Discussion of the Issue of Contributory Negligence
[100]        As Lord Glennie said in Ashbridge v Christian Salvesen at paragraph [25]: “The question of contributory negligence involves not only a consideration of the conduct of the pursuer but also an analysis of what it is the statutory regulations and the common law duty of the care are designed to guard against”.  Regulation 17 deals with the provision and layout of traffic routes and requires that every workplace is to be organised in such a way that pedestrians can circulate in a safe manner and traffic routes in a workplace require to be suitable for persons using them.  As Lord Glennie also observed in Ashbridge at paragraph [25]:

“It is a feature of every working environment that there will be moments of carelessness or lack of concentration.  It is in part to guard against danger arising in such an environment from such carelessness or lack of concentration that the regulations assume a role of great importance.  It follows that the purpose of the regulations would be defeated if a finding of contributory negligence were made whenever an employee was careless and by his carelessness contributed to the accident…It is, therefore, the exceptional case rather than the norm where a finding of contributory negligence will be made.” 

 

[101]        In that case, Lord Glennie held, at paragraph [26], that the pursuer’s actions had gone beyond the sort of carelessness or inadvertence he had described and that his attitude had been “cavalier in the extreme”.  The pursuer in that case had known what he was doing “was dangerous”, and his responsibility for the accident was assessed at 50 per cent. 

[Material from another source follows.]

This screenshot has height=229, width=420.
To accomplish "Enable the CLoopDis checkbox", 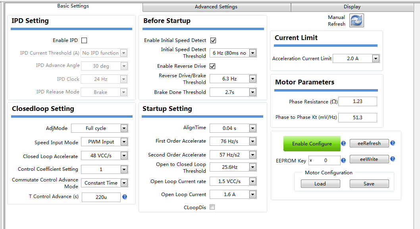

[102]        In the present case, the pursuer’s actions came nowhere near such description and, in my assessment, did not go beyond momentary inadvertence or carelessness.  Mr Murray submitted that the pursuer had taken a “calculated risk” in diverting from the designated traffic route but, as I have already said, in my judgement (and in marked contrast to Wallis) that would not be a fair and accurate description of what happened in the present case.  The defenders’ position included a proposition to the effect that the pursuer had been trained to approach embedded rails in a direction perpendicular to their direction of travel. However, this was not established in the evidence.  It was also not put to the pursuer in cross-examination that he had had such training or that he should have stepped over the rails.  In my view, the actions taken by the pursuer in the heat of the moment when faced with the unexpected scene shown in the photograph, number 5/10 of process, when not specifically watching where he was placing his feet due to being distracted by the obstacles, would more fairly and accurately be described as amounting to momentary inadvertence or inattention.  A momentary lapse such as that which I am satisfied occurred in the present case falls short of amounting to a lack of reasonable care on the part of the pursuer.  I am, therefore, not persuaded that there should be any finding of contributory negligence in this case.

 

Decision
[103]        In conclusion, I find that both the case under regulation 17 and the common law case (in relation to the provision of a safe place of work) succeed and that the accident was not caused to any extent by the fault on the part of the pursuer.  I, therefore, find the defenders liable to the pursuer in the agreed sum of £5,500 with no reduction.